[[ Input material, beginning ]]

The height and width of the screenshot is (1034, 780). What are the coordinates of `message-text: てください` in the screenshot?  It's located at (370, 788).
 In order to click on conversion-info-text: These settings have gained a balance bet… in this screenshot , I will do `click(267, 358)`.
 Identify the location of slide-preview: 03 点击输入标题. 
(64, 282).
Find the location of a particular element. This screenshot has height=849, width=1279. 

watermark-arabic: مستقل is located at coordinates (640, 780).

[[ Input material, end ]]
[[ Input material, beginning ]]

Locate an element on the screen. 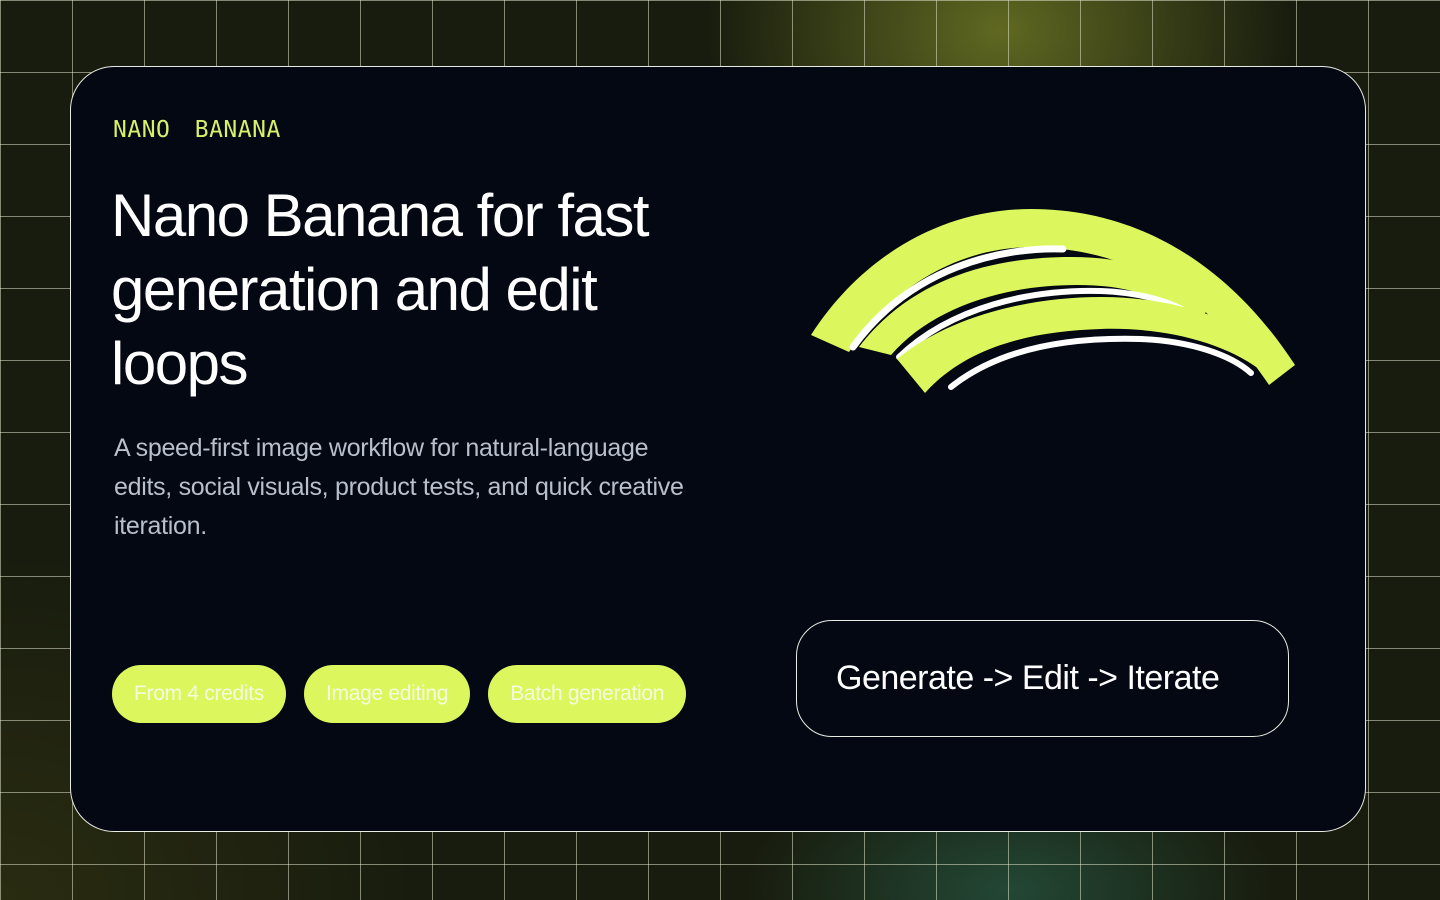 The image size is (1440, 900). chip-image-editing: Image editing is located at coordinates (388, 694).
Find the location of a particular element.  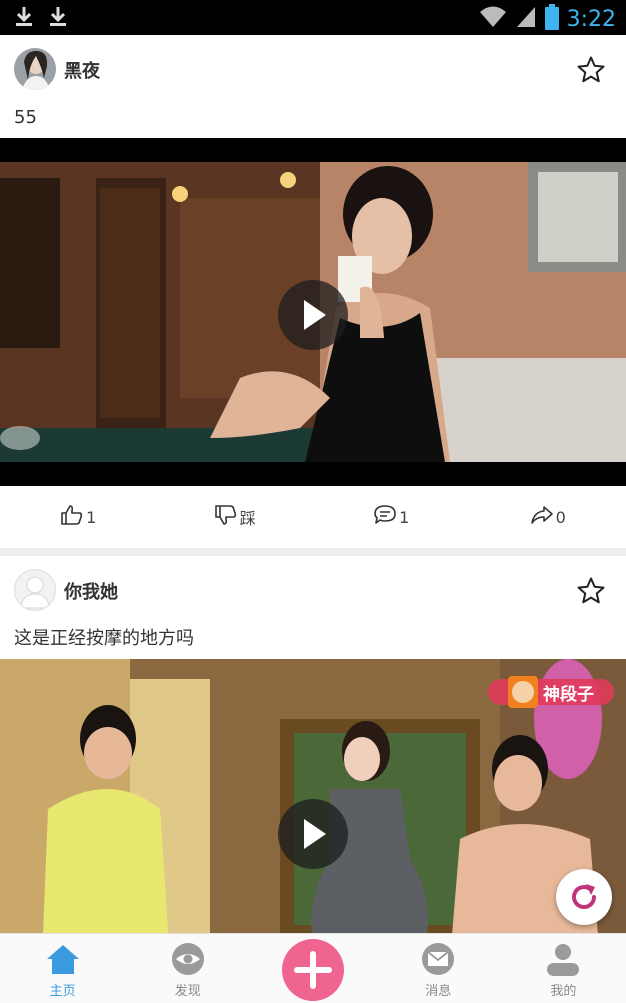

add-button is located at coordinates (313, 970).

[[ Input material, end ]]

Job item
Repeat the lines between the one containing "The height and" and the one containing "watermark-arabic: مستقل is", inclusive, replacing "screenshot" with "screen capture" and leaving everything else as is.

Task response
The height and width of the screen capture is (1034, 780). What are the coordinates of `message-text: てください` in the screen capture?  It's located at (370, 788).
 In order to click on conversion-info-text: These settings have gained a balance bet… in this screen capture , I will do `click(267, 358)`.
 Identify the location of slide-preview: 03 点击输入标题. 
(64, 282).
Find the location of a particular element. This screen capture has height=849, width=1279. 

watermark-arabic: مستقل is located at coordinates (640, 780).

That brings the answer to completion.